INSTRUCTIONS TO FOLLOW
Copy the lines below exactly as they stand, every one of them.

-- Start SUPPLIED ENTRIES --

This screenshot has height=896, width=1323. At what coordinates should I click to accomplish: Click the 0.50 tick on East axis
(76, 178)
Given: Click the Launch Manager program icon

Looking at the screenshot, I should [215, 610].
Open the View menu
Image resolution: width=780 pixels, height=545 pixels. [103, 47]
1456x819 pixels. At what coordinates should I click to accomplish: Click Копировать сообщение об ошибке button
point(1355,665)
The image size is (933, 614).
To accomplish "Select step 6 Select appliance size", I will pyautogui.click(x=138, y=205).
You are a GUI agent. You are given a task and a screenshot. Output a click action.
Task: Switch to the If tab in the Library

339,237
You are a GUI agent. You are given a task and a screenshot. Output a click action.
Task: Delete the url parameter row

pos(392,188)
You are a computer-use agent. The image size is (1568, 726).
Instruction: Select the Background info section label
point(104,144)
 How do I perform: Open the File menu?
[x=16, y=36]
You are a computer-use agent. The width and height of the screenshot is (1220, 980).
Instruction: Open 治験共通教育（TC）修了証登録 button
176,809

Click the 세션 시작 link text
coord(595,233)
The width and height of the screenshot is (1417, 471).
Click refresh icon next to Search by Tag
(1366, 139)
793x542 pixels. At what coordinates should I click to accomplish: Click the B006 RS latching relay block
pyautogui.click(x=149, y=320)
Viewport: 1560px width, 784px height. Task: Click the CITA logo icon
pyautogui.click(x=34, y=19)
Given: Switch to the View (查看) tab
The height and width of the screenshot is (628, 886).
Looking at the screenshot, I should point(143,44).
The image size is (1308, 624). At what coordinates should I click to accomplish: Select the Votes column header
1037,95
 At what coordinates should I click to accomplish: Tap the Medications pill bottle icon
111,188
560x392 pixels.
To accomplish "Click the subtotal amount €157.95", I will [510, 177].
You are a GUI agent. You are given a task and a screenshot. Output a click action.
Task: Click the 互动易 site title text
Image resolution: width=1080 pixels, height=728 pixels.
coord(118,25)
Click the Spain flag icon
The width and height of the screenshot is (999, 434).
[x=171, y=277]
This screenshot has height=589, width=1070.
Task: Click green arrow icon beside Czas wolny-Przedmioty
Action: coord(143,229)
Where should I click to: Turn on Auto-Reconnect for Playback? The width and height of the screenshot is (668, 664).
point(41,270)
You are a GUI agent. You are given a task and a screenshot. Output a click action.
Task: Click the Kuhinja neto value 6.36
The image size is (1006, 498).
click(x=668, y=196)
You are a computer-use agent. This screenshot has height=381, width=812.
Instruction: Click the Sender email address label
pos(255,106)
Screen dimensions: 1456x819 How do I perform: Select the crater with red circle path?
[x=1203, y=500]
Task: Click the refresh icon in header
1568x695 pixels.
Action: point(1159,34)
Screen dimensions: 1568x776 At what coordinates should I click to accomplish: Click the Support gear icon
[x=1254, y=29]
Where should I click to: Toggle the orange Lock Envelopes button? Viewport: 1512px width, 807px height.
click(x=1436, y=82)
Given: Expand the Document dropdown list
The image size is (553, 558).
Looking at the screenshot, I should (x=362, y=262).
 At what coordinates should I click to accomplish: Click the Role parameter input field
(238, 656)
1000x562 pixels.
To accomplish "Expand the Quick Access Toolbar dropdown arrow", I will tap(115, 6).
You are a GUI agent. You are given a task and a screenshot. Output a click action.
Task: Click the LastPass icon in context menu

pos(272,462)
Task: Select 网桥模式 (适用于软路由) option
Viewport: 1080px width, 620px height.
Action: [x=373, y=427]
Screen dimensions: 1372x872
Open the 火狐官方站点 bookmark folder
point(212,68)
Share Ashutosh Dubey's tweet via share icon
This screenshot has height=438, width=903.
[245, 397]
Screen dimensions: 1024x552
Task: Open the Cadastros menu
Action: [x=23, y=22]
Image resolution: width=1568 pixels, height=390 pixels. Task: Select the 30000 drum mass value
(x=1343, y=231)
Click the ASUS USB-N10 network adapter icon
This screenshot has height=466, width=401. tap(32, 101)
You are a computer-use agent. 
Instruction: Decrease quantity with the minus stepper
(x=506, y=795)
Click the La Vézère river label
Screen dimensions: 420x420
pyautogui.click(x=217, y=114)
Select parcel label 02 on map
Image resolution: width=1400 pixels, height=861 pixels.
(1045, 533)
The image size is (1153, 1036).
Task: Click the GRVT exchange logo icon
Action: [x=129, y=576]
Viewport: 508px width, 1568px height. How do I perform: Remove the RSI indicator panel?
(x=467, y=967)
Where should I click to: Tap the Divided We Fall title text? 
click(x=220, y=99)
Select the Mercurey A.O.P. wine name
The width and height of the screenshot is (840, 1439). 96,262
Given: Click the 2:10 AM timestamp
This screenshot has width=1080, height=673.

-- End SUPPLIED ENTRIES --

COMPLETE OUTPUT
This screenshot has height=896, width=1323. At what coordinates should I click to accomplish: Click the 0.50 tick on East axis
(76, 178)
Given: Click the Launch Manager program icon

Looking at the screenshot, I should [215, 610].
Open the View menu
Image resolution: width=780 pixels, height=545 pixels. [103, 47]
1456x819 pixels. At what coordinates should I click to accomplish: Click Копировать сообщение об ошибке button
point(1355,665)
The image size is (933, 614).
To accomplish "Select step 6 Select appliance size", I will pyautogui.click(x=138, y=205).
You are a GUI agent. You are given a task and a screenshot. Output a click action.
Task: Switch to the If tab in the Library

339,237
You are a GUI agent. You are given a task and a screenshot. Output a click action.
Task: Delete the url parameter row

pos(392,188)
You are a computer-use agent. The image size is (1568, 726).
Instruction: Select the Background info section label
point(104,144)
 How do I perform: Open the File menu?
[x=16, y=36]
You are a computer-use agent. The width and height of the screenshot is (1220, 980).
Instruction: Open 治験共通教育（TC）修了証登録 button
176,809

Click the 세션 시작 link text
coord(595,233)
The width and height of the screenshot is (1417, 471).
Click refresh icon next to Search by Tag
(1366, 139)
793x542 pixels. At what coordinates should I click to accomplish: Click the B006 RS latching relay block
pyautogui.click(x=149, y=320)
Viewport: 1560px width, 784px height. Task: Click the CITA logo icon
pyautogui.click(x=34, y=19)
Given: Switch to the View (查看) tab
The height and width of the screenshot is (628, 886).
Looking at the screenshot, I should point(143,44).
The image size is (1308, 624). At what coordinates should I click to accomplish: Select the Votes column header
1037,95
 At what coordinates should I click to accomplish: Tap the Medications pill bottle icon
111,188
560x392 pixels.
To accomplish "Click the subtotal amount €157.95", I will [510, 177].
You are a GUI agent. You are given a task and a screenshot. Output a click action.
Task: Click the 互动易 site title text
Image resolution: width=1080 pixels, height=728 pixels.
coord(118,25)
Click the Spain flag icon
The width and height of the screenshot is (999, 434).
[x=171, y=277]
This screenshot has height=589, width=1070.
Task: Click green arrow icon beside Czas wolny-Przedmioty
Action: coord(143,229)
Where should I click to: Turn on Auto-Reconnect for Playback? The width and height of the screenshot is (668, 664).
point(41,270)
You are a GUI agent. You are given a task and a screenshot. Output a click action.
Task: Click the Kuhinja neto value 6.36
The image size is (1006, 498).
click(x=668, y=196)
You are a computer-use agent. This screenshot has height=381, width=812.
Instruction: Click the Sender email address label
pos(255,106)
Screen dimensions: 1456x819 How do I perform: Select the crater with red circle path?
[x=1203, y=500]
Task: Click the refresh icon in header
1568x695 pixels.
Action: point(1159,34)
Screen dimensions: 1568x776 At what coordinates should I click to accomplish: Click the Support gear icon
[x=1254, y=29]
Where should I click to: Toggle the orange Lock Envelopes button? Viewport: 1512px width, 807px height.
click(x=1436, y=82)
Given: Expand the Document dropdown list
The image size is (553, 558).
Looking at the screenshot, I should (x=362, y=262).
 At what coordinates should I click to accomplish: Click the Role parameter input field
(238, 656)
1000x562 pixels.
To accomplish "Expand the Quick Access Toolbar dropdown arrow", I will tap(115, 6).
You are a GUI agent. You are given a task and a screenshot. Output a click action.
Task: Click the LastPass icon in context menu

pos(272,462)
Task: Select 网桥模式 (适用于软路由) option
Viewport: 1080px width, 620px height.
Action: [x=373, y=427]
Screen dimensions: 1372x872
Open the 火狐官方站点 bookmark folder
point(212,68)
Share Ashutosh Dubey's tweet via share icon
This screenshot has height=438, width=903.
[245, 397]
Screen dimensions: 1024x552
Task: Open the Cadastros menu
Action: [x=23, y=22]
Image resolution: width=1568 pixels, height=390 pixels. Task: Select the 30000 drum mass value
(x=1343, y=231)
Click the ASUS USB-N10 network adapter icon
This screenshot has height=466, width=401. tap(32, 101)
You are a computer-use agent. 
Instruction: Decrease quantity with the minus stepper
(x=506, y=795)
Click the La Vézère river label
Screen dimensions: 420x420
pyautogui.click(x=217, y=114)
Select parcel label 02 on map
Image resolution: width=1400 pixels, height=861 pixels.
(1045, 533)
The image size is (1153, 1036).
Task: Click the GRVT exchange logo icon
Action: [x=129, y=576]
Viewport: 508px width, 1568px height. How do I perform: Remove the RSI indicator panel?
(x=467, y=967)
Where should I click to: Tap the Divided We Fall title text? 
click(x=220, y=99)
Select the Mercurey A.O.P. wine name
The width and height of the screenshot is (840, 1439). 96,262
Given: Click the 2:10 AM timestamp
This screenshot has width=1080, height=673.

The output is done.